§ **PASSAGE GIVEN**
# # #

Now you have imported the TGA file back into XBM we must use a InkAtlas file in order to create texture parts from our XBM file.
Add this file into your project at the same location as the XBM.
Then open it and set the relative path to your XBM file in place of the three elements of the slots array.
Now go into the Part Mapping tab and see that eventually all parts are already well placed so you won't have to modify parts. In the case you need to modify some of them. Let's explain how it works.
In the Part Mapping tab, click on a part then see on the right there are informations like Left, Top, Width, Height using pixel unit. The rectangle of the texture part is defined like this:
Left: number of pixels between the left border of the image and the left border of the part
Width: number of pixels between the left border of the part and the right border of the part
Top: number of pixels between the top border of the image and the top border of the part
Height: number of pixels between the top border of the part and the bottom border of the part
But the issue is that you cannot set the new part area from here, you can only play with the pixel values to define a new visual area that you find better. You cannot save this information like this. But instead once you have finished to define your new part area, remember the pixel values of Left, Width, Top, Height fields.
Then know the size of your texture image. Let's say the picture size is 960 x 850 pixels. You can calculate the ratio between your part area borders and the image size.
Let's use the example of the headlight element. Its rectangle area is Left: 770, Width: 170, Top: 240 and Height: 40 then you have to calculate into a 0:1 UV space the equivalent of these coordinates.
On the horizontal axis, 0 is the left border of the image, 1 is the right border of the image. On the vertical axis, 0 is the top border of the image, 1 is the bottom border of the image. Then you find this result:
Left: 770 / 960 = 0,8020833333333333
Right: (770 + 170) / 960 = 0,9791666666666667
Top: 240 / 850 = 0,2823529411764706
Bottom: (240 + 40) / 850 = 0,3294117647058824
The decimals are important in order to keep precision. Then go back into the first tab and open the first slot element then update the fields with these values to define the new part area.
If you want to check the new visual area after you have modified the coordinates you need to save the file and reopen it. Do this for all required parts until none of them overlaps another.
Finally remove the elements 1 and 2 of the slots array and duplicate the first element twice so they are all 3 identical.
Before we can test the result, we need to actually use the InkAtlas file into the InkWidget file. To do this convert your InkWidget into JSON then replace all occurrences of this path by the relative path to your InkAtlas file using double-backslashes (\\).
Then convert your JSON file back into InkWidget. You can now test your mod.
Wait ! Light components do not correspond to what is on the actual vehicle !
Well we are almost there ! As you can see the widget automatically duplicate the light components symetrically for headlights, tail lights and light beams. We can also see that it applies a mirror effect on half of them.
For this vehicle we need to use only one of each and to place them differently. This must be done into the InkWidget file.
For this step we can edit the widget directly in WolvenKit. Open the file and go into this element hierarchy libraryItems > package > rootWidget > children > container > children > CenterGroup > children > Car > children.
Here you have the list of elements related to the vehicle.

# # #

§ **SHORT TASK A**
Can you repeat, word for word, the stretch of the InkAtlas walkthrough from "Well we are" through "to the vehicle."?

[Click-target rows]
# # #

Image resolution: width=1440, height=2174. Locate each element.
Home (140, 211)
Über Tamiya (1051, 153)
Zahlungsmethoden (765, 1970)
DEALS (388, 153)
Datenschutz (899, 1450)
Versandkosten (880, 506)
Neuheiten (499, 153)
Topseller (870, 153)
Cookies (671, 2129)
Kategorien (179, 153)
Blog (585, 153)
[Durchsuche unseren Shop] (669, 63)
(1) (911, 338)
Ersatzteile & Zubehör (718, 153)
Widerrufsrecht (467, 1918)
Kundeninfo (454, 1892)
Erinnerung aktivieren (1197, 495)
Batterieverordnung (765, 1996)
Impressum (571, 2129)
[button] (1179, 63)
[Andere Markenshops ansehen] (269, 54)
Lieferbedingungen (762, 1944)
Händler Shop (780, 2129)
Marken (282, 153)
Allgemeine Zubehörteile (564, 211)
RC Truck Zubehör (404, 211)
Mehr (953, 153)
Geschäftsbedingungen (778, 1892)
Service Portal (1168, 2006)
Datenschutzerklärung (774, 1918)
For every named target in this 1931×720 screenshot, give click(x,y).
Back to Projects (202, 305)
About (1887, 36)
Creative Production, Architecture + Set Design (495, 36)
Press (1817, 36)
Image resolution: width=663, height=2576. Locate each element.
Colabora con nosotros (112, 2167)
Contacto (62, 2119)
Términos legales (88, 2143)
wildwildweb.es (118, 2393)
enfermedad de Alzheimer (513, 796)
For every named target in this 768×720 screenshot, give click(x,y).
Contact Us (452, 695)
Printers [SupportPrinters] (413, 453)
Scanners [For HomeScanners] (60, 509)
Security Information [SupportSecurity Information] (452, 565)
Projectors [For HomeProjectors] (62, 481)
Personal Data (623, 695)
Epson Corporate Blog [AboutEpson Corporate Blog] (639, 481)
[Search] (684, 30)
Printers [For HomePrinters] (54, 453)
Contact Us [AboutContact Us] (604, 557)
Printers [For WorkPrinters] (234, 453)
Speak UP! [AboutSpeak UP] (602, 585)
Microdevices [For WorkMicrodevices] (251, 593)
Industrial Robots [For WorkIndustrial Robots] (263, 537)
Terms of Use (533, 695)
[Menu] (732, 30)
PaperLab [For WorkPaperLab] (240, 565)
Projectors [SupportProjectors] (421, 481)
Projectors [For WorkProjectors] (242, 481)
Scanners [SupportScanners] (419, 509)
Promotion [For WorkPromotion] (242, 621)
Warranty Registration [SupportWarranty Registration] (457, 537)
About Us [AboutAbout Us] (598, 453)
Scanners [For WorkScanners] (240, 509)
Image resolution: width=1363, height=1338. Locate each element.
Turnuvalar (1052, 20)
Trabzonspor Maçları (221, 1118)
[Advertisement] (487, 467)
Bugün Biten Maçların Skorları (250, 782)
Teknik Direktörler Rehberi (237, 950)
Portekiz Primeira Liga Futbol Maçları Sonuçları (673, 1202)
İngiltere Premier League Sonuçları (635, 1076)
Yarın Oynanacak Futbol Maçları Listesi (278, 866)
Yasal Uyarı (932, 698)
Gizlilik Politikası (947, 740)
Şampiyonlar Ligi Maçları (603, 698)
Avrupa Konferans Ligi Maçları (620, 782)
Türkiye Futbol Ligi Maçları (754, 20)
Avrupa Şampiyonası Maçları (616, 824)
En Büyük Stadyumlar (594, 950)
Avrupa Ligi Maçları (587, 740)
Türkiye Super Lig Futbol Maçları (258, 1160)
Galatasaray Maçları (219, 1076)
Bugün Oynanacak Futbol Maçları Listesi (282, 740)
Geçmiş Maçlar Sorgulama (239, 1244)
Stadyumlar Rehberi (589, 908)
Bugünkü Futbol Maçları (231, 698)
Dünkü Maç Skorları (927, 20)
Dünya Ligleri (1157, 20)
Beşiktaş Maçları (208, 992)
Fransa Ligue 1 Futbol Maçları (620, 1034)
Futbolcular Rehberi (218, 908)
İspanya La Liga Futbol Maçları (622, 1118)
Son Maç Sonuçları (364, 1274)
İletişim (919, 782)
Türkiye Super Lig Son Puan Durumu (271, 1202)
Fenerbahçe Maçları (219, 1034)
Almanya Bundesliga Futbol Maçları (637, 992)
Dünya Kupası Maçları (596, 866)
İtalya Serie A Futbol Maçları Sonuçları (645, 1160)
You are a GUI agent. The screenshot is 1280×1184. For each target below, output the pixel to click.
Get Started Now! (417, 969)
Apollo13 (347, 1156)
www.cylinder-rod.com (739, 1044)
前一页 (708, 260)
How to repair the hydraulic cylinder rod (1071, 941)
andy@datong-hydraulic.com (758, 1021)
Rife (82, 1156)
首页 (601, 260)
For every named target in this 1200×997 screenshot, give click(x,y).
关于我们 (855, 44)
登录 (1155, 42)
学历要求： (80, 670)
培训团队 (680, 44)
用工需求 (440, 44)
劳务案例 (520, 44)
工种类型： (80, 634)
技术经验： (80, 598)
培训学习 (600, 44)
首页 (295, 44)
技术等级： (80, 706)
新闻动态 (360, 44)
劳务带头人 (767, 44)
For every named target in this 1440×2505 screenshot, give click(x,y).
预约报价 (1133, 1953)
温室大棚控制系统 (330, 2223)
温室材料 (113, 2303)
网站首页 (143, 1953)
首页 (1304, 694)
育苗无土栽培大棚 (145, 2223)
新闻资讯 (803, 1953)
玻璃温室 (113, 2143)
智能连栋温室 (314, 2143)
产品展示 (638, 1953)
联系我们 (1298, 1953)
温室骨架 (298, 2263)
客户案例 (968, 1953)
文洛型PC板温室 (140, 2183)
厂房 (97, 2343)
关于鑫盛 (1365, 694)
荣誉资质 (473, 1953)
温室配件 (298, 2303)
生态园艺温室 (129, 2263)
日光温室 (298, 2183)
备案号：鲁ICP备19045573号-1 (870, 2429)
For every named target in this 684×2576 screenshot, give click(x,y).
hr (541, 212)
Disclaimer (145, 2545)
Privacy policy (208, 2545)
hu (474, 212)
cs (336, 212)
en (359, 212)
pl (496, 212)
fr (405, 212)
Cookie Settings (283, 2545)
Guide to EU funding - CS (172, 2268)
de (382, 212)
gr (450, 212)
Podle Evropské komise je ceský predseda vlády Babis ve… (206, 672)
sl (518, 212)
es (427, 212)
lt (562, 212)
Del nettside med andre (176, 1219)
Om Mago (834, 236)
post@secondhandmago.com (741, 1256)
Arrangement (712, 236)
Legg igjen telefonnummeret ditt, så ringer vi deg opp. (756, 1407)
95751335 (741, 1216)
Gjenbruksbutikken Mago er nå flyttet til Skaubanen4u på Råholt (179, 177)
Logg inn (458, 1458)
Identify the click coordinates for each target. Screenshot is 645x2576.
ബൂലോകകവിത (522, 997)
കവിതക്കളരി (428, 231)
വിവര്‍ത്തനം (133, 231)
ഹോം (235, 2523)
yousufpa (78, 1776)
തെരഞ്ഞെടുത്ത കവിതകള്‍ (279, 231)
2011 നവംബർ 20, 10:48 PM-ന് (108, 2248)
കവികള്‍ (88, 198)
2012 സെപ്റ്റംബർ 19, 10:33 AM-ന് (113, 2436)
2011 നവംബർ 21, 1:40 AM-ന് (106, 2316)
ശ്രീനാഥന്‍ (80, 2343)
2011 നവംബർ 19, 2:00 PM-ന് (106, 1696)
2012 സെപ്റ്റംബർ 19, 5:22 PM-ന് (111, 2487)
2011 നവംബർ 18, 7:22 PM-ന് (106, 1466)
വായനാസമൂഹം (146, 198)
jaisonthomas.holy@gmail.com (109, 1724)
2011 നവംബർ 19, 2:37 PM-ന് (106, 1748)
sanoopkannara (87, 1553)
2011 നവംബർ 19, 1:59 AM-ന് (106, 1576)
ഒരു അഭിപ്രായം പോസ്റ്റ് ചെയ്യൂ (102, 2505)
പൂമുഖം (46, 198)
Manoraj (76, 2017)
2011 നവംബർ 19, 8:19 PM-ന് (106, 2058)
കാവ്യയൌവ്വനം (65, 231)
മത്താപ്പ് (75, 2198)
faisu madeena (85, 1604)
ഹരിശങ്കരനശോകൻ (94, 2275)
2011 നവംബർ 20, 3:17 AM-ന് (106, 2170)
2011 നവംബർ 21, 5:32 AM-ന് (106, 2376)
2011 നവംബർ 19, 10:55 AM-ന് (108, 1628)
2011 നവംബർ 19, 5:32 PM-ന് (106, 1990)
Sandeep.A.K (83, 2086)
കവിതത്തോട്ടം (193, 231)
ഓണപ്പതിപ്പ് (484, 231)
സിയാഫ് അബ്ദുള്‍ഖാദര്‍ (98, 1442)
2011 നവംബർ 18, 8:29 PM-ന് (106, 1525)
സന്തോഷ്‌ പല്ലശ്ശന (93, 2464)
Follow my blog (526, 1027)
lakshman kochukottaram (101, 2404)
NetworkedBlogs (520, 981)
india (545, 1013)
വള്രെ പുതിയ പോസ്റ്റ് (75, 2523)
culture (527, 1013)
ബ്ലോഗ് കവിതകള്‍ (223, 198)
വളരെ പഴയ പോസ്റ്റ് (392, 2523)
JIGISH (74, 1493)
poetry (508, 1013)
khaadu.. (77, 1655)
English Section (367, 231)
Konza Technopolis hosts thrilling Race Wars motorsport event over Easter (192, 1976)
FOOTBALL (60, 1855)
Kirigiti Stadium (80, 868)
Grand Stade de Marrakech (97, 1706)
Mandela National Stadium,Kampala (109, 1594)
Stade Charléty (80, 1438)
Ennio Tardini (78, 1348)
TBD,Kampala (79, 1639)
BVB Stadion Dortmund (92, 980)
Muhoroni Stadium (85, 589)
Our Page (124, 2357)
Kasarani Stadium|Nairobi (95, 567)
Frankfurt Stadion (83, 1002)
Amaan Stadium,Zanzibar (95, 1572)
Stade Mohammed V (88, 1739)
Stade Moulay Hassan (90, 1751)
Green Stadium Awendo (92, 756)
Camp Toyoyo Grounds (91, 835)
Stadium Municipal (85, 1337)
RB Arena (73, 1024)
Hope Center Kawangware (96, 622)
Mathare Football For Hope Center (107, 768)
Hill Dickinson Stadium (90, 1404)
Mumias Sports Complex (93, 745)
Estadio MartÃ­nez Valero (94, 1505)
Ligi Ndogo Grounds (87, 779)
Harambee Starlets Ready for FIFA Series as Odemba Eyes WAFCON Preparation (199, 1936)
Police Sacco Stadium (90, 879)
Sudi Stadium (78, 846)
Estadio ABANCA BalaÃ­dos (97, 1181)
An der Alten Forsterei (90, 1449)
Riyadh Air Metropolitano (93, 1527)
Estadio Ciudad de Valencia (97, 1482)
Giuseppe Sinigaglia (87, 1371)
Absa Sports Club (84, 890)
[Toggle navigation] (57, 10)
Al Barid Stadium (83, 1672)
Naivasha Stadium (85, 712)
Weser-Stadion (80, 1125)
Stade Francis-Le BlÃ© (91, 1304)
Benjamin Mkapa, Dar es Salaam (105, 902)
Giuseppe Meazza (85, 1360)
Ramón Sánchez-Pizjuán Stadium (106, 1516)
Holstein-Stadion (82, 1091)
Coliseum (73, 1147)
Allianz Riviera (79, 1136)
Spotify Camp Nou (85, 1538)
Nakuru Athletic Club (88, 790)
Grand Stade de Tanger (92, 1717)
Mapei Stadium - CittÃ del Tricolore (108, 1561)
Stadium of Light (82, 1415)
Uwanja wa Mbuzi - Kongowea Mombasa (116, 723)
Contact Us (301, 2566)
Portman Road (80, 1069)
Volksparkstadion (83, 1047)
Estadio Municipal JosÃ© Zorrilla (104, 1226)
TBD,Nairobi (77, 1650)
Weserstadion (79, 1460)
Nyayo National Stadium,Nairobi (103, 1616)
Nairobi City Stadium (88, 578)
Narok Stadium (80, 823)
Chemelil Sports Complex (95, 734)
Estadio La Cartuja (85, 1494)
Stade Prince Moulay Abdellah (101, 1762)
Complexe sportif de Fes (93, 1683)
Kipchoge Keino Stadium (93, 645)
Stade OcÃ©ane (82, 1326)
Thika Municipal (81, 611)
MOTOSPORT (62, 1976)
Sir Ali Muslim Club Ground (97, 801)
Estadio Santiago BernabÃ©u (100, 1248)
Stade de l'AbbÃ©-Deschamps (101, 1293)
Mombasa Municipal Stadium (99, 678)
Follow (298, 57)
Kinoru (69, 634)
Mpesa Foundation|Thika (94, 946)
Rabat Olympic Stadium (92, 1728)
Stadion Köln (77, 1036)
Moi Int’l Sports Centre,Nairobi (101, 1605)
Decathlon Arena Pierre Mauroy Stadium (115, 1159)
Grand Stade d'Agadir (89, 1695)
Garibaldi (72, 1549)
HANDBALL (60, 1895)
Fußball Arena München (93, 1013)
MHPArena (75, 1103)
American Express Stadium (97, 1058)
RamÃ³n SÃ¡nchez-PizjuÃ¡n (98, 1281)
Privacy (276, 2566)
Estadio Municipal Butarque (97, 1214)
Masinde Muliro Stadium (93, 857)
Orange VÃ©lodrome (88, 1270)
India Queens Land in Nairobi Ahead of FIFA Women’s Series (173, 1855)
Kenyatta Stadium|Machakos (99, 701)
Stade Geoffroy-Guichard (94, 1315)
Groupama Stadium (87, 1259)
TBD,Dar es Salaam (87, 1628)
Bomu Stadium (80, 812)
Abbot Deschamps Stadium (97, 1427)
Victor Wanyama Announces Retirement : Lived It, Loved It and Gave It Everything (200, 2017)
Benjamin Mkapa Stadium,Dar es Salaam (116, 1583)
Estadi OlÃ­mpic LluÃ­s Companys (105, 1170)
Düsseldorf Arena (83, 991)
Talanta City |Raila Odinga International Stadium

# # #

§ **SHORT TASK B**
How many lines in the rows above contain the string "Thika", with case counting? Reply with the number alone.

§ **EXERCISE OUTPUT A**
Well we are almost there ! As you can see the widget automatically duplicate the light components symetrically for headlights, tail lights and light beams. We can also see that it applies a mirror effect on half of them.
For this vehicle we need to use only one of each and to place them differently. This must be done into the InkWidget file.
For this step we can edit the widget directly in WolvenKit. Open the file and go into this element hierarchy libraryItems > package > rootWidget > children > container > children > CenterGroup > children > Car > children.
Here you have the list of elements related to the vehicle.

§ **EXERCISE OUTPUT B**
2